▶ _Work order_
Print every line of the data exactly as shown.

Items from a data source
---

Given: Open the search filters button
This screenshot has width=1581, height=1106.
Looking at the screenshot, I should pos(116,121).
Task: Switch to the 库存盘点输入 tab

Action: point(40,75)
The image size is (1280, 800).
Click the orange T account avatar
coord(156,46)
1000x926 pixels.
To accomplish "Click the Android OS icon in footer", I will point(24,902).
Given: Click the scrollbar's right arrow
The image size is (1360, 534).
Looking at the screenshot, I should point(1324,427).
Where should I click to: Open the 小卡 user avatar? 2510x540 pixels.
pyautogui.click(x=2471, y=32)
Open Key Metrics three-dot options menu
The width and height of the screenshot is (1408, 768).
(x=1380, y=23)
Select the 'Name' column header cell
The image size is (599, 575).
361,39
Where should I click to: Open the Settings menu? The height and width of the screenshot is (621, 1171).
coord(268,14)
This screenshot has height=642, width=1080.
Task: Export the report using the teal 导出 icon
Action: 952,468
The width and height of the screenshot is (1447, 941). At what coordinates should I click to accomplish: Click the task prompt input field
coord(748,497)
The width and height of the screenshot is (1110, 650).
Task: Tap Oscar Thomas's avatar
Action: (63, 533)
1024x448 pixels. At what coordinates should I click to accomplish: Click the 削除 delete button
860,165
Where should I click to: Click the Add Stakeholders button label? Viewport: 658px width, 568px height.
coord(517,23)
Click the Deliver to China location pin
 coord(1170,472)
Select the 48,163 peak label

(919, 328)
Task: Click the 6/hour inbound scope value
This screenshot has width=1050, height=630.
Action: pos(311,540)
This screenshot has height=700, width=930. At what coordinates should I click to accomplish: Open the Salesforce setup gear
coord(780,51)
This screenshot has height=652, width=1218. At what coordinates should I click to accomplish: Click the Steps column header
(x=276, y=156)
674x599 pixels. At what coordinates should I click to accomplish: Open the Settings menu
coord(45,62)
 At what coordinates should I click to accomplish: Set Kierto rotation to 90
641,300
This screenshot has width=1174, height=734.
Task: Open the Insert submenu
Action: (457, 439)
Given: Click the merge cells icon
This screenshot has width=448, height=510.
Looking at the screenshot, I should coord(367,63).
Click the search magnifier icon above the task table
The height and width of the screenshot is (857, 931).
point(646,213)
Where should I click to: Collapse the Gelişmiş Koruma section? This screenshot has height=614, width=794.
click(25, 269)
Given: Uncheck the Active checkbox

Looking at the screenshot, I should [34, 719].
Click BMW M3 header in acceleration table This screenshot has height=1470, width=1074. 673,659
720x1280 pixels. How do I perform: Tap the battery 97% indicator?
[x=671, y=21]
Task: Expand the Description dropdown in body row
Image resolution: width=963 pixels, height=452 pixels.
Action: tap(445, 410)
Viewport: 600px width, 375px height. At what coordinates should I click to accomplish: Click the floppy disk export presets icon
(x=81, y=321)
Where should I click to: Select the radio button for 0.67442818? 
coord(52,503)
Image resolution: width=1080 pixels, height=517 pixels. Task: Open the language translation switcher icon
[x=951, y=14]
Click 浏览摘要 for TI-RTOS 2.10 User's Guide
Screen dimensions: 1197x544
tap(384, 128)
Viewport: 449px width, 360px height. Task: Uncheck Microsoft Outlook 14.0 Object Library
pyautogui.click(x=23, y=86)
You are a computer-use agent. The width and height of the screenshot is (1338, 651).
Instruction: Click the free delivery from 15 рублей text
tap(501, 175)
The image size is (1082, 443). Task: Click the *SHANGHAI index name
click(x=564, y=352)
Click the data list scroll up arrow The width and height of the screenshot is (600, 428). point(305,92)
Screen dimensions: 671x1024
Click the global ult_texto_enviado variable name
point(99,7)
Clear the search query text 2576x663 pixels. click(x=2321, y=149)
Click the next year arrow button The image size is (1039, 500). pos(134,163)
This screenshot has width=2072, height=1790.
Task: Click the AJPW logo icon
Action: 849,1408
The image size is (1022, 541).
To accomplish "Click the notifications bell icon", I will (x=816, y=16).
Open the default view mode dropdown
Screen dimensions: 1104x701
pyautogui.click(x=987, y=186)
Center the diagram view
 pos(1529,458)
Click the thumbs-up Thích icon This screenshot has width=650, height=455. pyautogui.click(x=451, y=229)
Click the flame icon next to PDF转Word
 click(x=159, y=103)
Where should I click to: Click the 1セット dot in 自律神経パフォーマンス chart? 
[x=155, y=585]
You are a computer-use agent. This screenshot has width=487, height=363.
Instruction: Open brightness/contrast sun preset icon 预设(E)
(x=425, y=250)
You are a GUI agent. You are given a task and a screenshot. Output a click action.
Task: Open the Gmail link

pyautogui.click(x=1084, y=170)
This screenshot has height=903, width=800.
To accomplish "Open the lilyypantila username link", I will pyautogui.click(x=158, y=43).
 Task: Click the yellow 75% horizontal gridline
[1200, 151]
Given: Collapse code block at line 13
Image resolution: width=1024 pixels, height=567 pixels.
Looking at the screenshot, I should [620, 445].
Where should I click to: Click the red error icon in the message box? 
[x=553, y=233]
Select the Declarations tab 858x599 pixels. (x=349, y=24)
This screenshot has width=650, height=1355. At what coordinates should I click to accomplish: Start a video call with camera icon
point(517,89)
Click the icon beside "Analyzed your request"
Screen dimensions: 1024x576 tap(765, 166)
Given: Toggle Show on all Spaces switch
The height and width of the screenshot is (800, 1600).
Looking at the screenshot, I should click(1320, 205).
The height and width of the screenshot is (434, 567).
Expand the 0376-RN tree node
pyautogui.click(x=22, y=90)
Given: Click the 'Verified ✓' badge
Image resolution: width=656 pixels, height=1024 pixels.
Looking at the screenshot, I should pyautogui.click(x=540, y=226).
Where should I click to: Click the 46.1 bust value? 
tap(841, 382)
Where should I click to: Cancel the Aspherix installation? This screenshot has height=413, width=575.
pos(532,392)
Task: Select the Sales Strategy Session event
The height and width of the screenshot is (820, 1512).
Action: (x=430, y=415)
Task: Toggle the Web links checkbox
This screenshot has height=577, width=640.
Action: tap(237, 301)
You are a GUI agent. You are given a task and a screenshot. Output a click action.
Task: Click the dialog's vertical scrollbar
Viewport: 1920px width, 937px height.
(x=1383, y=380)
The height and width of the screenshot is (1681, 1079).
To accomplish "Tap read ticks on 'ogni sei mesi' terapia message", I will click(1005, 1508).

---

▶ _Output of the exercise_
Given: Open the search filters button
This screenshot has width=1581, height=1106.
Looking at the screenshot, I should pos(116,121).
Task: Switch to the 库存盘点输入 tab

Action: point(40,75)
The image size is (1280, 800).
Click the orange T account avatar
coord(156,46)
1000x926 pixels.
To accomplish "Click the Android OS icon in footer", I will point(24,902).
Given: Click the scrollbar's right arrow
The image size is (1360, 534).
Looking at the screenshot, I should point(1324,427).
Where should I click to: Open the 小卡 user avatar? 2510x540 pixels.
pyautogui.click(x=2471, y=32)
Open Key Metrics three-dot options menu
The width and height of the screenshot is (1408, 768).
(x=1380, y=23)
Select the 'Name' column header cell
The image size is (599, 575).
361,39
Where should I click to: Open the Settings menu? The height and width of the screenshot is (621, 1171).
coord(268,14)
This screenshot has height=642, width=1080.
Task: Export the report using the teal 导出 icon
Action: 952,468
The width and height of the screenshot is (1447, 941). At what coordinates should I click to accomplish: Click the task prompt input field
coord(748,497)
The width and height of the screenshot is (1110, 650).
Task: Tap Oscar Thomas's avatar
Action: (63, 533)
1024x448 pixels. At what coordinates should I click to accomplish: Click the 削除 delete button
860,165
Where should I click to: Click the Add Stakeholders button label? Viewport: 658px width, 568px height.
coord(517,23)
Click the Deliver to China location pin
 coord(1170,472)
Select the 48,163 peak label

(919, 328)
Task: Click the 6/hour inbound scope value
This screenshot has width=1050, height=630.
Action: pos(311,540)
This screenshot has height=700, width=930. At what coordinates should I click to accomplish: Open the Salesforce setup gear
coord(780,51)
This screenshot has height=652, width=1218. At what coordinates should I click to accomplish: Click the Steps column header
(x=276, y=156)
674x599 pixels. At what coordinates should I click to accomplish: Open the Settings menu
coord(45,62)
 At what coordinates should I click to accomplish: Set Kierto rotation to 90
641,300
This screenshot has width=1174, height=734.
Task: Open the Insert submenu
Action: (457, 439)
Given: Click the merge cells icon
This screenshot has width=448, height=510.
Looking at the screenshot, I should coord(367,63).
Click the search magnifier icon above the task table
The height and width of the screenshot is (857, 931).
point(646,213)
Where should I click to: Collapse the Gelişmiş Koruma section? This screenshot has height=614, width=794.
click(25, 269)
Given: Uncheck the Active checkbox

Looking at the screenshot, I should [34, 719].
Click BMW M3 header in acceleration table This screenshot has height=1470, width=1074. 673,659
720x1280 pixels. How do I perform: Tap the battery 97% indicator?
[x=671, y=21]
Task: Expand the Description dropdown in body row
Image resolution: width=963 pixels, height=452 pixels.
Action: tap(445, 410)
Viewport: 600px width, 375px height. At what coordinates should I click to accomplish: Click the floppy disk export presets icon
(x=81, y=321)
Where should I click to: Select the radio button for 0.67442818? 
coord(52,503)
Image resolution: width=1080 pixels, height=517 pixels. Task: Open the language translation switcher icon
[x=951, y=14]
Click 浏览摘要 for TI-RTOS 2.10 User's Guide
Screen dimensions: 1197x544
tap(384, 128)
Viewport: 449px width, 360px height. Task: Uncheck Microsoft Outlook 14.0 Object Library
pyautogui.click(x=23, y=86)
You are a computer-use agent. The width and height of the screenshot is (1338, 651).
Instruction: Click the free delivery from 15 рублей text
tap(501, 175)
The image size is (1082, 443). Task: Click the *SHANGHAI index name
click(x=564, y=352)
Click the data list scroll up arrow The width and height of the screenshot is (600, 428). point(305,92)
Screen dimensions: 671x1024
Click the global ult_texto_enviado variable name
point(99,7)
Clear the search query text 2576x663 pixels. click(x=2321, y=149)
Click the next year arrow button The image size is (1039, 500). pos(134,163)
This screenshot has width=2072, height=1790.
Task: Click the AJPW logo icon
Action: 849,1408
The image size is (1022, 541).
To accomplish "Click the notifications bell icon", I will (x=816, y=16).
Open the default view mode dropdown
Screen dimensions: 1104x701
pyautogui.click(x=987, y=186)
Center the diagram view
 pos(1529,458)
Click the thumbs-up Thích icon This screenshot has width=650, height=455. pyautogui.click(x=451, y=229)
Click the flame icon next to PDF转Word
 click(x=159, y=103)
Where should I click to: Click the 1セット dot in 自律神経パフォーマンス chart? 
[x=155, y=585]
You are a computer-use agent. This screenshot has width=487, height=363.
Instruction: Open brightness/contrast sun preset icon 预设(E)
(x=425, y=250)
You are a GUI agent. You are given a task and a screenshot. Output a click action.
Task: Open the Gmail link

pyautogui.click(x=1084, y=170)
This screenshot has height=903, width=800.
To accomplish "Open the lilyypantila username link", I will pyautogui.click(x=158, y=43).
 Task: Click the yellow 75% horizontal gridline
[1200, 151]
Given: Collapse code block at line 13
Image resolution: width=1024 pixels, height=567 pixels.
Looking at the screenshot, I should [620, 445].
Where should I click to: Click the red error icon in the message box? 
[x=553, y=233]
Select the Declarations tab 858x599 pixels. (x=349, y=24)
This screenshot has width=650, height=1355. At what coordinates should I click to accomplish: Start a video call with camera icon
point(517,89)
Click the icon beside "Analyzed your request"
Screen dimensions: 1024x576 tap(765, 166)
Given: Toggle Show on all Spaces switch
The height and width of the screenshot is (800, 1600).
Looking at the screenshot, I should click(1320, 205).
The height and width of the screenshot is (434, 567).
Expand the 0376-RN tree node
pyautogui.click(x=22, y=90)
Given: Click the 'Verified ✓' badge
Image resolution: width=656 pixels, height=1024 pixels.
Looking at the screenshot, I should pyautogui.click(x=540, y=226).
Where should I click to: Click the 46.1 bust value? 
tap(841, 382)
Where should I click to: Cancel the Aspherix installation? This screenshot has height=413, width=575.
pos(532,392)
Task: Select the Sales Strategy Session event
The height and width of the screenshot is (820, 1512).
Action: (x=430, y=415)
Task: Toggle the Web links checkbox
This screenshot has height=577, width=640.
Action: tap(237, 301)
You are a GUI agent. You are given a task and a screenshot. Output a click action.
Task: Click the dialog's vertical scrollbar
Viewport: 1920px width, 937px height.
(x=1383, y=380)
The height and width of the screenshot is (1681, 1079).
To accomplish "Tap read ticks on 'ogni sei mesi' terapia message", I will click(1005, 1508).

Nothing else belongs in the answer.